The chutes had hinged, metal doors, often embossed with the name of a supplier, and they led to a small room or bin in the basement near the home’s furnace. There was a time when most houses in Whiting, Robertsdale and Goose Island had coal bins.
Homeowners in need of a coal resupply had to be familiar with the many varieties available and could choose among them by grade (Franklin County, Indiana Fourth Vein, Pocahontas, Fayette Lump, Old Ben and Montgomery Lump just to name a few), by size (barley, rice, buckwheat, pea, chestnut, egg, range) and by price (usually sold by the ton).
In addition to choosing from the dizzying array of coal grades and sizes Whiting and Robertsdale homeowners also had a choice of many nearby dealers in Hammond, Indiana Harbor, East Chicago and beyond.
Ironically, despite coal being vitally important, it was not always readily available.
Sometimes, particularly in wartime, coal could be difficult to come by. During WWI our government created federal, state and local “Fuel Directors” who were empowered to control supplies, distribution and pricing. They had the authority to require dealers to deliver only limited quantities to any one customer, and to require customers to declare how much they had on hand and that it would be used only for permissible purposes. State directors made it known that the actions they took had the full force of the United States government behind them.
Local residents who lived through the Great Depression tell stories of walking along the railroad tracks when money was scarce in search of pieces of coal that may have fallen off of the scores of train cars en route to the State Line Power plant or one of the many factories just across the Illinois state line.

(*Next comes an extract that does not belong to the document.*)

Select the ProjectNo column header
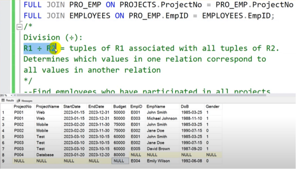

As time has passed technology, infrastructure improvements, labor issues, government policies and societal shifts have driven a huge drop in the consumption of coal. Kerosene, then natural gas and electricity replaced coal cook stoves. Fuel oil and natural gas replaced coal furnaces in the home and in industry. Railroad and miners’ strikes interrupted coal supplies, sometimes to the extent that the federal government had to intervene. Also, as a result of environmental concerns, coal power today is a much smaller piece of America’s energy pie. Our massive State Line Power plant for decades used coal to fire the boilers for the turbines that generated electricity for the needs of millions. Today it is only a memory. Gone, too, are the metal doors of the coal chutes that decorated Whiting and Robertsdale homes. Those doors are now collectibles that can be purchased on the internet.
But also gone, thankfully, are the coal dust and smoke that blanketed our cities when coal was king.